§ **DATA SUPPLIED**
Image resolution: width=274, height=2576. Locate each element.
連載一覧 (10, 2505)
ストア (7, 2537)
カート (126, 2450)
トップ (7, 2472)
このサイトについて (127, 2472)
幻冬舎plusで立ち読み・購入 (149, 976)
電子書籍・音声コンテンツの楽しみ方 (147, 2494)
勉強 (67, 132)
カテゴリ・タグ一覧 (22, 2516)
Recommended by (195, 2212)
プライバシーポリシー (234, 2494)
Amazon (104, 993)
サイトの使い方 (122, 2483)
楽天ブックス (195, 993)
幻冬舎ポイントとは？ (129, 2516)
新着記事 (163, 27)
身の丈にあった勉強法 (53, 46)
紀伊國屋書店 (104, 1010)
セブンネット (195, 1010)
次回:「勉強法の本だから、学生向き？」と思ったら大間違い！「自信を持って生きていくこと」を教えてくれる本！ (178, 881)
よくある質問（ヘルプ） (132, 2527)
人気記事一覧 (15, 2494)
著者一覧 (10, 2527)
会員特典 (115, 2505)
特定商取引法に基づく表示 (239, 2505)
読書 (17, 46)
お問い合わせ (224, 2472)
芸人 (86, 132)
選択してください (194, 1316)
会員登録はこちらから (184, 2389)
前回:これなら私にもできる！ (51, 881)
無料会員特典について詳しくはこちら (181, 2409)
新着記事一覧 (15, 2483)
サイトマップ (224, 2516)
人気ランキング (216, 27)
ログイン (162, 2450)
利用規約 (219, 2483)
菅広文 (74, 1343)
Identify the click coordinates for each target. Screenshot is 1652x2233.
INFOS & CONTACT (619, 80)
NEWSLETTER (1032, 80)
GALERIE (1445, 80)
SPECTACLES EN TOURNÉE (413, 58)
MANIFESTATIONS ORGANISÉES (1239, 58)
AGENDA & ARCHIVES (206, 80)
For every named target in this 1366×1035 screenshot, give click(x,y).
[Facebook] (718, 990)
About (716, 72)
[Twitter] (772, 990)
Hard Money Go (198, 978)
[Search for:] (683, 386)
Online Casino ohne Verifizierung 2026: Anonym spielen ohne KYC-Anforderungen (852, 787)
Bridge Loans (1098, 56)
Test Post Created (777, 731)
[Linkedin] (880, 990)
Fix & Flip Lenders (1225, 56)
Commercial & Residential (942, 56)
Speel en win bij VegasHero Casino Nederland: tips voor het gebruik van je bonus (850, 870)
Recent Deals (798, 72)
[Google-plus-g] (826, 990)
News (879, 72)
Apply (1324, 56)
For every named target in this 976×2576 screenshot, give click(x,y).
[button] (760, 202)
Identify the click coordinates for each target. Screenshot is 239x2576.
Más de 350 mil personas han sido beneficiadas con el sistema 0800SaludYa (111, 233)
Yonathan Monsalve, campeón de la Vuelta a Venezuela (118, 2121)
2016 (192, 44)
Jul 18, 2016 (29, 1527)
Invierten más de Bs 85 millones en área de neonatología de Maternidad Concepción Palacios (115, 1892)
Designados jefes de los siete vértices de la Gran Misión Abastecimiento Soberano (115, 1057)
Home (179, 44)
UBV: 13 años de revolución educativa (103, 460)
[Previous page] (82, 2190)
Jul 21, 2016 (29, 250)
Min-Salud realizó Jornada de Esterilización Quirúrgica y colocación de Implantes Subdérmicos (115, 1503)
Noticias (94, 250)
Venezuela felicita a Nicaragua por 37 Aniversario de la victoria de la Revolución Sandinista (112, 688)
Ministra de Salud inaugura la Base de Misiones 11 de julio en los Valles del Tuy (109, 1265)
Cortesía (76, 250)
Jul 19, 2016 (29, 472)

§ **WHAT IS BEING ASKED**
Transcribe the data above verbatim.

§ **ANSWER FOR THIS EXERCISE**
Image resolution: width=274, height=2576. Locate each element.
連載一覧 (10, 2505)
ストア (7, 2537)
カート (126, 2450)
トップ (7, 2472)
このサイトについて (127, 2472)
幻冬舎plusで立ち読み・購入 (149, 976)
電子書籍・音声コンテンツの楽しみ方 (147, 2494)
勉強 (67, 132)
カテゴリ・タグ一覧 (22, 2516)
Recommended by (195, 2212)
プライバシーポリシー (234, 2494)
Amazon (104, 993)
サイトの使い方 (122, 2483)
楽天ブックス (195, 993)
幻冬舎ポイントとは？ (129, 2516)
新着記事 (163, 27)
身の丈にあった勉強法 (53, 46)
紀伊國屋書店 (104, 1010)
セブンネット (195, 1010)
次回:「勉強法の本だから、学生向き？」と思ったら大間違い！「自信を持って生きていくこと」を教えてくれる本！ (178, 881)
よくある質問（ヘルプ） (132, 2527)
人気記事一覧 (15, 2494)
著者一覧 (10, 2527)
会員特典 (115, 2505)
特定商取引法に基づく表示 (239, 2505)
読書 (17, 46)
お問い合わせ (224, 2472)
芸人 (86, 132)
選択してください (194, 1316)
会員登録はこちらから (184, 2389)
前回:これなら私にもできる！ (51, 881)
無料会員特典について詳しくはこちら (181, 2409)
新着記事一覧 (15, 2483)
サイトマップ (224, 2516)
人気ランキング (216, 27)
ログイン (162, 2450)
利用規約 (219, 2483)
菅広文 (74, 1343)
Identify the click coordinates for each target. Screenshot is 1652x2233.
INFOS & CONTACT (619, 80)
NEWSLETTER (1032, 80)
GALERIE (1445, 80)
SPECTACLES EN TOURNÉE (413, 58)
MANIFESTATIONS ORGANISÉES (1239, 58)
AGENDA & ARCHIVES (206, 80)
For every named target in this 1366×1035 screenshot, give click(x,y).
[Facebook] (718, 990)
About (716, 72)
[Twitter] (772, 990)
Hard Money Go (198, 978)
[Search for:] (683, 386)
Online Casino ohne Verifizierung 2026: Anonym spielen ohne KYC-Anforderungen (852, 787)
Bridge Loans (1098, 56)
Test Post Created (777, 731)
[Linkedin] (880, 990)
Fix & Flip Lenders (1225, 56)
Commercial & Residential (942, 56)
Speel en win bij VegasHero Casino Nederland: tips voor het gebruik van je bonus (850, 870)
Recent Deals (798, 72)
[Google-plus-g] (826, 990)
News (879, 72)
Apply (1324, 56)
For every named target in this 976×2576 screenshot, give click(x,y).
[button] (760, 202)
Identify the click coordinates for each target. Screenshot is 239x2576.
Más de 350 mil personas han sido beneficiadas con el sistema 0800SaludYa (111, 233)
Yonathan Monsalve, campeón de la Vuelta a Venezuela (118, 2121)
2016 (192, 44)
Jul 18, 2016 (29, 1527)
Invierten más de Bs 85 millones en área de neonatología de Maternidad Concepción Palacios (115, 1892)
Designados jefes de los siete vértices de la Gran Misión Abastecimiento Soberano (115, 1057)
Home (179, 44)
UBV: 13 años de revolución educativa (103, 460)
[Previous page] (82, 2190)
Jul 21, 2016 (29, 250)
Min-Salud realizó Jornada de Esterilización Quirúrgica y colocación de Implantes Subdérmicos (115, 1503)
Noticias (94, 250)
Venezuela felicita a Nicaragua por 37 Aniversario de la victoria de la Revolución Sandinista (112, 688)
Ministra de Salud inaugura la Base de Misiones 11 de julio en los Valles del Tuy (109, 1265)
Cortesía (76, 250)
Jul 19, 2016 (29, 472)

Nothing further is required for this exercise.